Set the listing down again exactly, please, apart from its pictures.

- [Exercise inputs]:
__________________________________________________

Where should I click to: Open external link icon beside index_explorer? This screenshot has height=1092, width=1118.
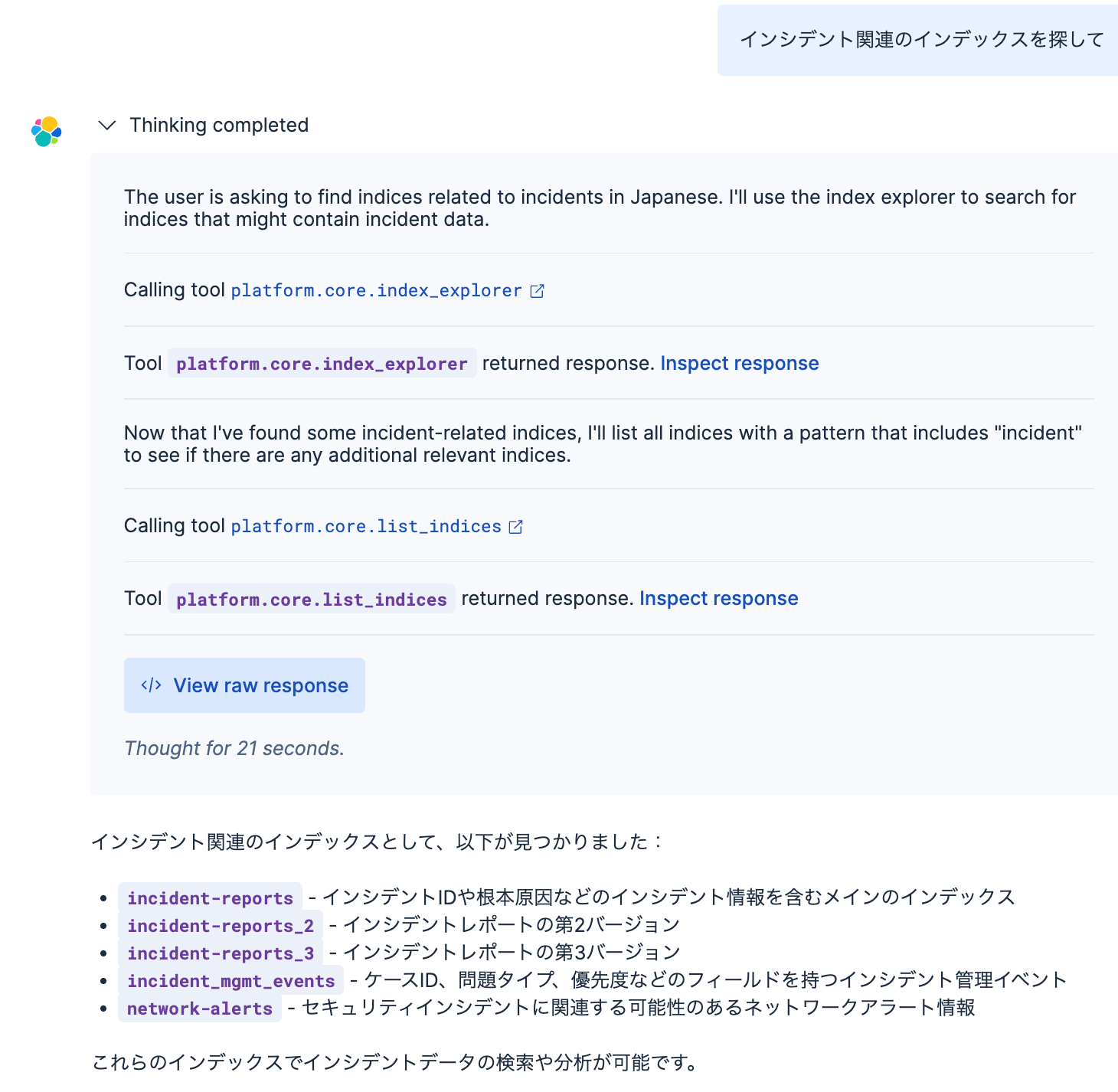pyautogui.click(x=538, y=291)
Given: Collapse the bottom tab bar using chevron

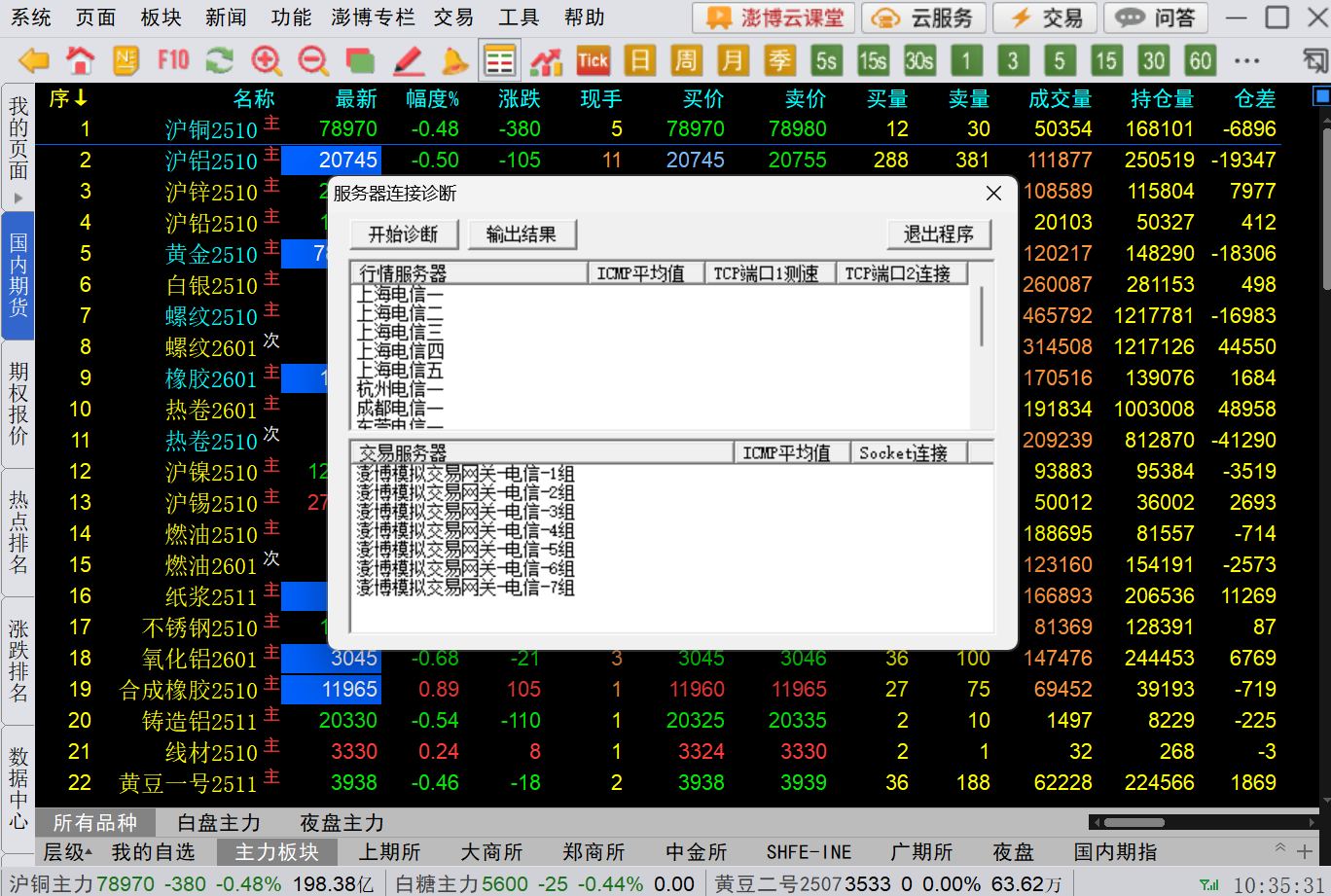Looking at the screenshot, I should pos(1280,848).
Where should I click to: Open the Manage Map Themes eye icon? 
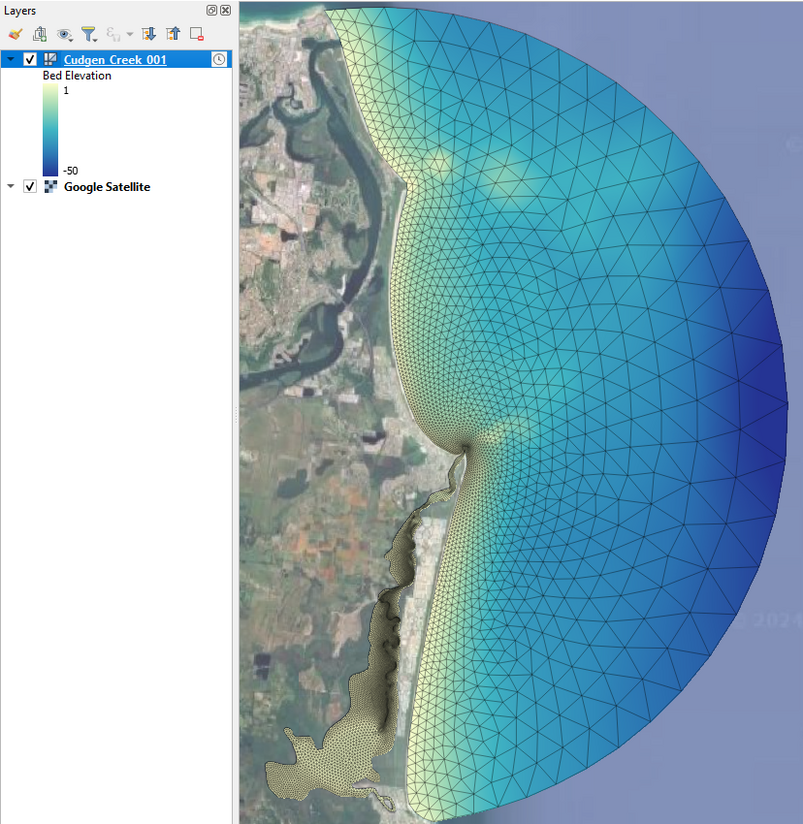65,34
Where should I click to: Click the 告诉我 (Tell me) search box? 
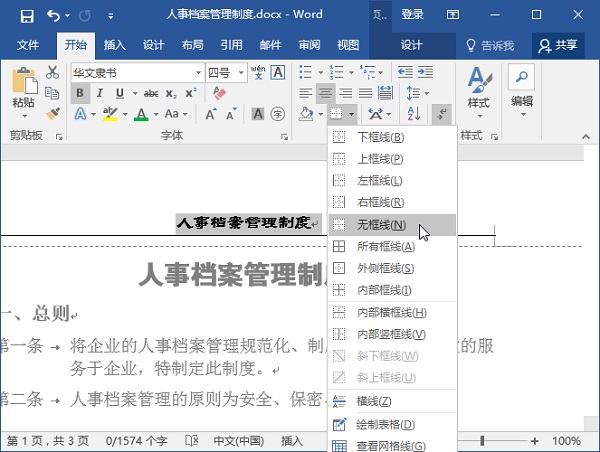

__________________________________________________

- [Response for this exercise]:
Where should I click to: Open external link icon beside index_explorer? This screenshot has height=1092, width=1118.
pyautogui.click(x=538, y=291)
Given: Collapse the bottom tab bar using chevron

Looking at the screenshot, I should pos(1280,848).
Where should I click to: Open the Manage Map Themes eye icon? 
65,34
Where should I click to: Click the 告诉我 (Tell me) search box? 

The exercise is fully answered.